SpaceX successfully launched its Falcon 9 rocket Saturday, November 26, 2022, ferrying new science investigations, supplies, and equipment for the crew at the International Space Station (ISS). Against the backdrop of the Artemis 1 launch, the new payloads traveling aboard SpaceX’s 26th commercial resupply mission (CRS) include an MIT Media Lab project that could help advance large-scale AM construction in space.
Packed inside BlackBox 2, a remotely commanded commercial Space Station platform developed by in-space service provider Nanoracks to allow for multiple experiments to occur simultaneously, the AM investigation called Extrusion blasted into space with several other experiments from the MIT Media Lab that were sponsored by the ISS National Lab.
Through the new AM investigation, researchers will demonstrate the extrusion of liquid resin into custom forms in the microgravity environment to create geometries that cannot be made on Earth. The payload architecture itself is comprised of three pumps that inject photocurable resin into pre-made flexible forms while a camera captures footage of the process.
Commenting on the project, lead researcher and Director of the MIT Media Lab Space Exploration Initiative Ariel Ekblaw said, “this experiment leverages the microgravity environment to extrude both common and complex branching shapes. Our method reduces the time to produce key parts needed for daily mission use, and it may support future space construction of large structures like trusses and antennae. The Extrusion investigation builds on our additive manufacturing and in-space self-assembly workstreams.”
An avid teacher of 3D printing at MIT, Ekblaw explains that in a microgravity environment, extrusions into free space that would typically sag can proceed unimpeded, allowing for the creation of structures that could not be produced in a gravity environment. On Earth, gravity deforms large objects, such as the beams used in large-scale construction. Traditional additive manufacturing processes, especially those that use liquid resin as the feedstock, are constrained by gravity.

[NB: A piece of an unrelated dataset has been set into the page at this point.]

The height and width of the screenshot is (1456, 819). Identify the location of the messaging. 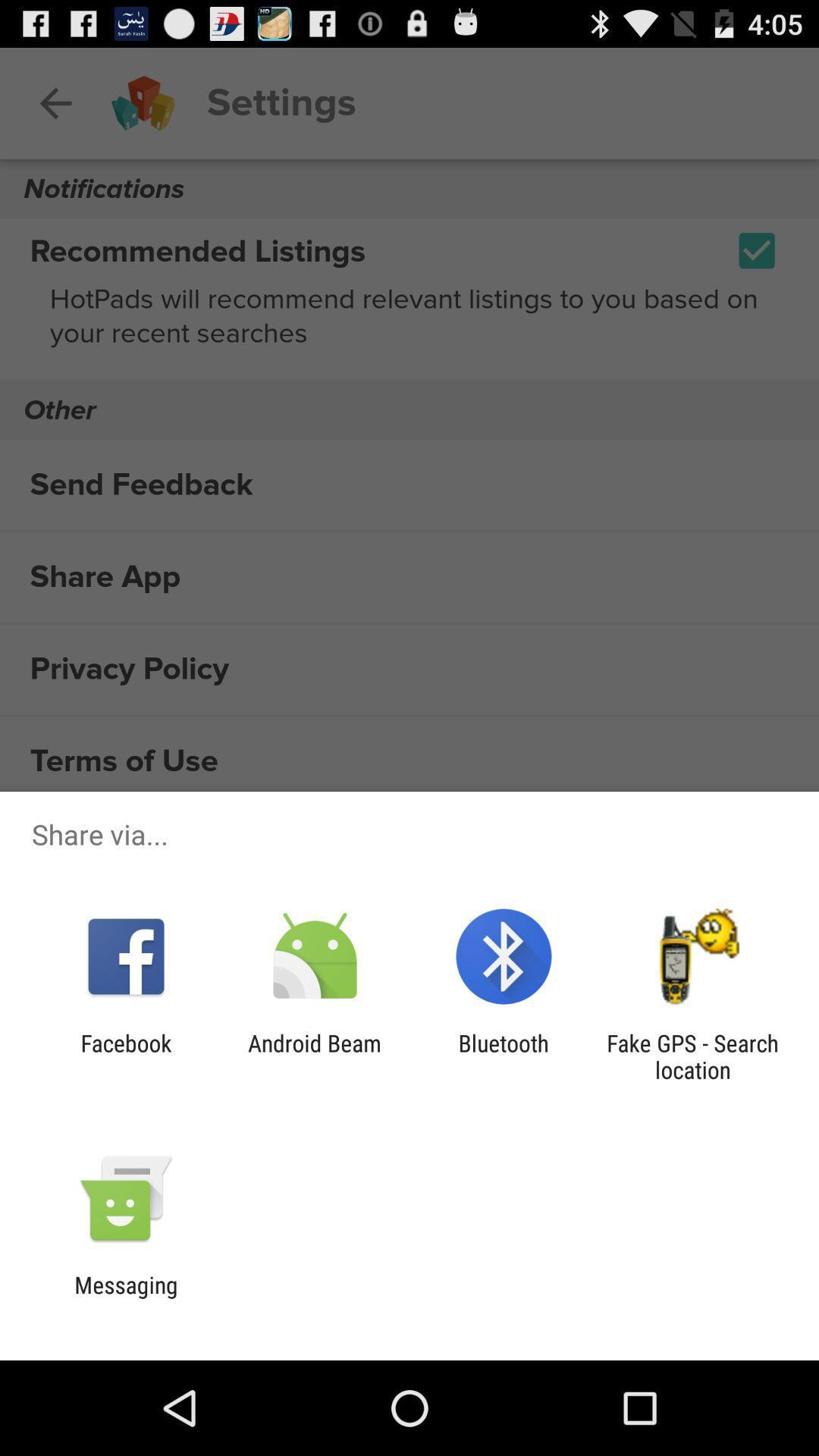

Instead, space’s weightlessness enables the fabrication of longer and thinner structures without this deformation.
If successful, the Extrusion project could help lay the groundwork for additive manufacturing of more complex in-space structures, including space stations, solar power arrays, telescopes, and industrial equipment to support future space exploration.
Furthermore, considering that launching large structures in one piece is not feasible since they must be built to withstand much greater forces on Earth and during launch than they experience in space, these pieces could be created in orbit using Extrusion technology and shipped back for use on Earth.
Prior to being launched to the ISS, the team led by Ekblaw tested the Extrusion payload on a parabolic flight in May 2021. Once on board the ZeroG aircraft, the team successfully demonstrated that the technology tested new methods for rapid extrusion and UV curing of liquid resin shapes in microgravity.
The early version of the hardware for Extrusion used two feedstocks, a small-gauge flexible wire and a photocurable resin. It extruded them both through a nozzle assembly which simultaneously bent the wire into a 3D shape and coated it with an even layer of the resin. According to the original project excerpt, just after the nozzle, an array of UV LED emitters were positioned to cure the resin, both hardening it and bonding it to the wire. Once the entire shape was created, a cutting mechanism cleaved the coated wire just after the nozzle exit to allow for the creation of another shape.
Cutting-edge 3D printing experiments, like this one from MIT researchers, are routinely sent to the ISS for testing. In the last month, another resupply spacecraft – this one operated by Northrop Grumman – returned Techshot’s highly publicized bioprinting platform, better known as the BioFabrication Facility, to the microgravity laboratory with new capabilities to further human tissue printing research. While last February, Cornell University tested software that enables 3D printing on the space station. On the ground, the space agency is also supporting a myriad of additive manufacturing and bioprinting projects that will contribute to the growing space ecosystem, such as the “replicator” 3D printer, which aims to produce cartilage in space.
Also supporting a range of microgravity and lunar research projects across science, engineering, art, and design, MIT Media Lab’s Space Exploration Initiative is on a mission to “build out the technologies of our sci-fi space future while keeping our innovations and team as open and accessible as possible.” This idea of democratizing access to space exploration will allow new disciplines and technologies (like AM) to deliver more experiences in space.
Through this initiative, MIT researchers are creating and deploying space innovations that envision a bold and culturally rich “new space age,” from astro-bacteria wearables and open-access CubeSat constellations to musical instruments for space voyages, floating space habitats, and advanced zero-gravity 3D printing.